I don't understand it at first glance, but I know that the second parameter I of the function represents the first element and the third parameter n represents the last element. So I began to understand it by mathematical induction (I always thought that recursive algorithm should be understood by mathematical induction).
In my opinion, the main points of mathematical induction include the following two points:
1. initial case, that is, the case where n=0 and n= 1;
2. The relationship between k and k- 1, that is, how to find the k-th result when the result of k- 1 is known.
Put it in this question:
1. By considering several situations such as n=0, n= 1, I probably know that the final result of this function is to print a set of full permutations. However, some implementation details have not been fully understood.

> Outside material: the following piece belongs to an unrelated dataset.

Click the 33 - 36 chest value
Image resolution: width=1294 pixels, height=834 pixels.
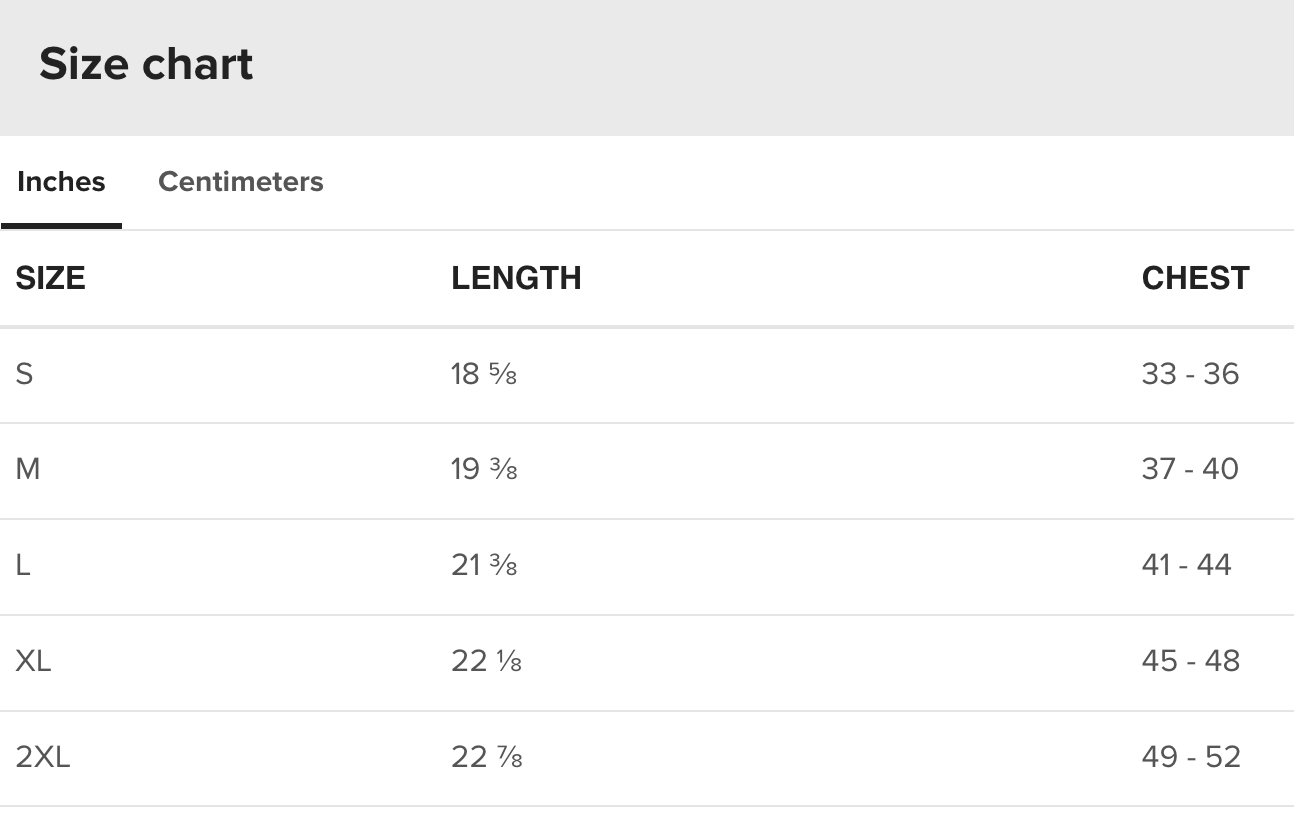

2. Given the complete arrangement of k- 1 elements, how to find the complete arrangement of k elements? Combining the recursive call in the perm function is to add 1 to the second parameter, I came up with the answer to this question: first, determine the value of the first element, so that there are less 1 elements that need to be completely arranged, and recursion is established.
Thought of here should be about the same, the idea of the whole algorithm is:
Determine the value of each element in turn starting from element 0. When the value of the last element is determined, print the whole array.
Finally, answer your question:
1.if statement is the processing after determining the value of the last element;
2. The two swap realize the algorithm to determine the first element.
In addition, two exchanges are used here to ensure that the order of each element will not be disturbed after it is completely arranged, otherwise the same element will be exchanged to the first position. I came to this conclusion by mathematical induction again.